Here in grown-up world, at least theoretically the stakes are much higher. If I'm not careful, I might just find myself forced to drink hemlock for corrupting the youth. Self-confidence varies almost daily, ideology is confused and self-contradictory, and rejections seem as random as ever, possibly even more so, as people these days actually have brains that they could technically use to settle what's acceptable and what's pariah-material. Operating without lubrication and feeling like a human being, I find myself having trouble pinpointing exactly when friction becomes explosion.

Very possibly, you can't preclude explosion, and it's a serious risk you must be willing to regularly take, like getting into a car. Still, you should have an idea of where the car is supposed to be, so you don't drive on the wrong side of the road, or through a park, even if you're in a justified hurry.

It's a bad example because unlike cars, being eccentric is not something that is likely to kill anyone, or even harm them. But it can place you sufficiently out of people's comfort zones for them to not hazard treating you like a person. On the other hand it's an appropriate example because it's not limited to my wanting to do things differently; I also think that I'm doing things right and everybody else (well, most of them) are doing it wrong - which is a problem, because it's a little like the equivalent of being the only guy driving on the right side of the road.

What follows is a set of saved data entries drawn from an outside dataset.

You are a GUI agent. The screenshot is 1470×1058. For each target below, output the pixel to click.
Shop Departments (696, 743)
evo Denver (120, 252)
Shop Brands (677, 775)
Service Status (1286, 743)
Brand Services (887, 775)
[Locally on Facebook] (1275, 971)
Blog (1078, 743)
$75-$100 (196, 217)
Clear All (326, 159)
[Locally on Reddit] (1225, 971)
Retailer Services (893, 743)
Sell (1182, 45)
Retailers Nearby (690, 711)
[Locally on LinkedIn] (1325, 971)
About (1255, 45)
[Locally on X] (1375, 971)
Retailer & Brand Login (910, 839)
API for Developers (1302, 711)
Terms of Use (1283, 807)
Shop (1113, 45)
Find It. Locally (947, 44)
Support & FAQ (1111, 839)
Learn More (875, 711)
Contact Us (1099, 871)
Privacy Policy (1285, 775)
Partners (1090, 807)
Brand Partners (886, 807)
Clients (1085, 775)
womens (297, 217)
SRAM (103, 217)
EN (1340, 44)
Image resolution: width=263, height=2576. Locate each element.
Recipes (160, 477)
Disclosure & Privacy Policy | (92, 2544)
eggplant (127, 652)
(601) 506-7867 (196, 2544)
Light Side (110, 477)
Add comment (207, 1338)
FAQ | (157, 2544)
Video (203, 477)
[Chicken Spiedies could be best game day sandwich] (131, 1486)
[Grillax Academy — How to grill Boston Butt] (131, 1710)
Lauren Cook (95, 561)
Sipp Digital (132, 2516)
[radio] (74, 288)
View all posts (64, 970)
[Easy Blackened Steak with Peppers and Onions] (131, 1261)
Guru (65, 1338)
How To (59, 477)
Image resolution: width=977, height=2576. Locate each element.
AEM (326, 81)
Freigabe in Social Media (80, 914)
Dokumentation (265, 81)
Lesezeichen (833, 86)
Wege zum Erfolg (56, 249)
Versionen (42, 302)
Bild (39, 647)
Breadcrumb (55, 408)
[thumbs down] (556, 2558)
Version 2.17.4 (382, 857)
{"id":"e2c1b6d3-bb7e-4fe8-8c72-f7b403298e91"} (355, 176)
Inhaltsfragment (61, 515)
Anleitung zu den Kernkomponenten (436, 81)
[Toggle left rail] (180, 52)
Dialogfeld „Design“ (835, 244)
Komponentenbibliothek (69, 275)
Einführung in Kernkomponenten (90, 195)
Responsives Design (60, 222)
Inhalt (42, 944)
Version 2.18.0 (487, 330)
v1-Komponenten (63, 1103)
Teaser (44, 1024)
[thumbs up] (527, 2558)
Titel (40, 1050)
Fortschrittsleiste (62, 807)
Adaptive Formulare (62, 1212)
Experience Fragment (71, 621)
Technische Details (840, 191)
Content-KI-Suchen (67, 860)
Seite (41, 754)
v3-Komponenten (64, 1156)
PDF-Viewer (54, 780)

Car crashes, explosions, executions - I'm sure there's a saner way of expressing disagreement. I see it all the time. People roll their eyes at each other, shout at each other, fucking denounce each other sometimes, and then go on being friends, which is a phenomenon I kind of remember from childhood, but it's been so long that it's getting a little fuzzy. What sets these clashes apart from those understood as demonstrating ultimate incompatibility? And how much compatibility is absolutely necessary? How much advisable?

I suspect that if I do what people sometimes tell me, and ignore arbitrary conventions and expectations completely, I'll get fired, and alienate and embarrass my friends to the point of insulting them. There's a certain degree of respecting people's arbitrary expectations in wanting to be their friend. It doesn't seem inherently unreasonable, but the question is where should I not have this flexibility, and where exactly are these red lines, in terms of other people. The main question is, I suppose, where is it almost definitely not an issue, and it's just me seeing explosions in regular life-sustaining friction?